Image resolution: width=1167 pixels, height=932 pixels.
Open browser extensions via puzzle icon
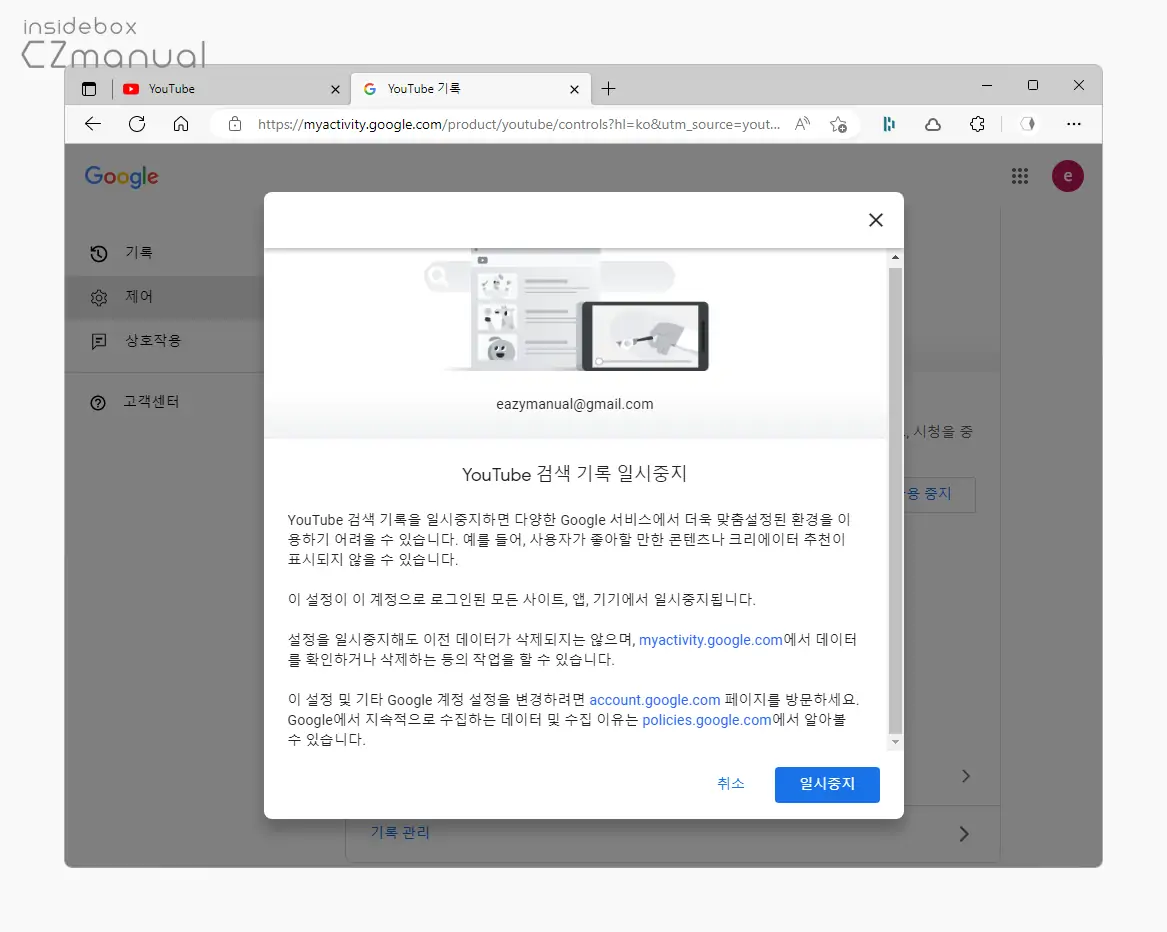977,124
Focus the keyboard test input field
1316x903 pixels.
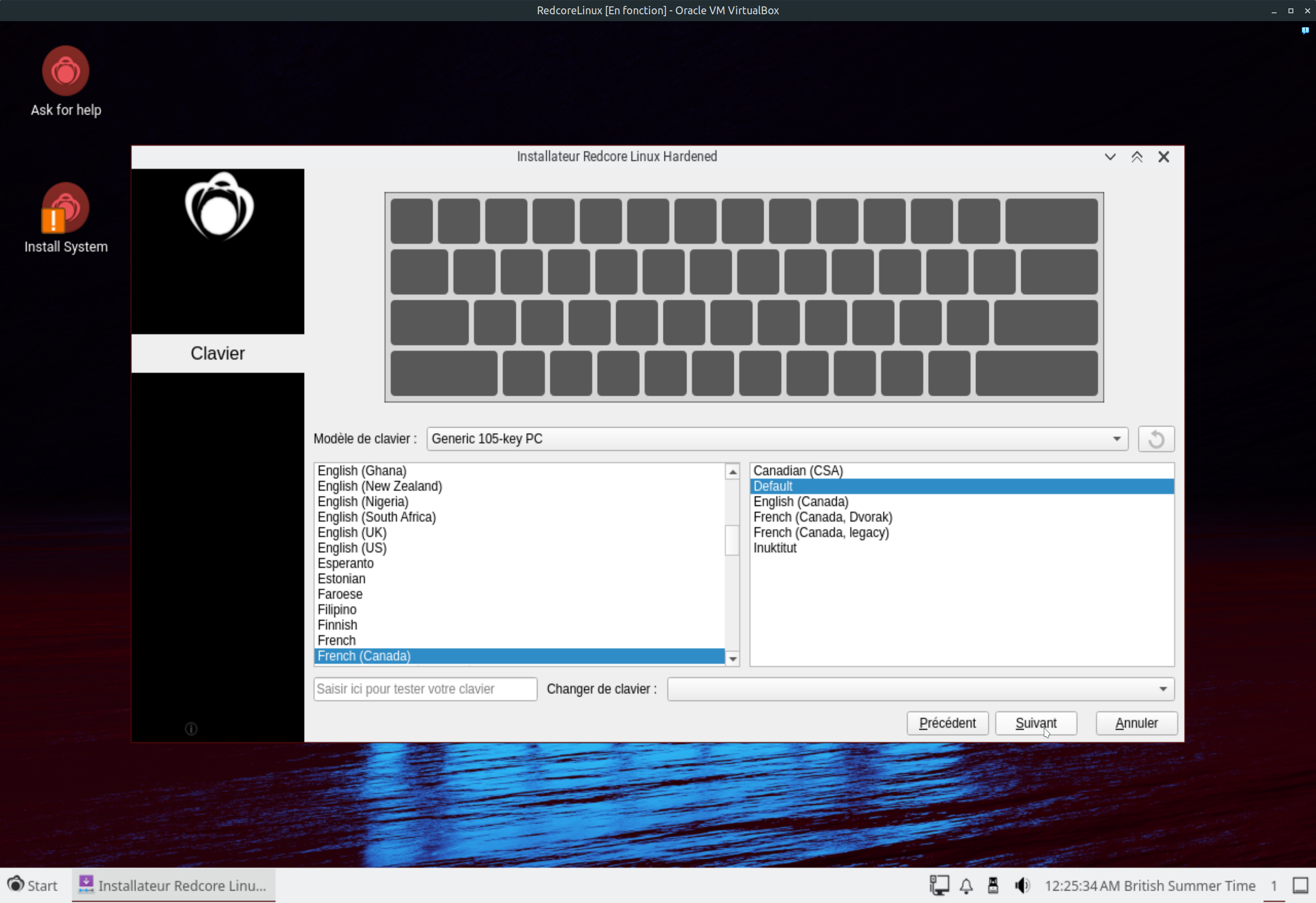pyautogui.click(x=425, y=689)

*Task directions*
Reproduce the material with each "pixels" switched to "px" and nothing else changed. Leave the pictures out.

*Solution for this task*
Image resolution: width=1167 px, height=932 px.
Open browser extensions via puzzle icon
977,124
Focus the keyboard test input field
1316x903 px.
pyautogui.click(x=425, y=689)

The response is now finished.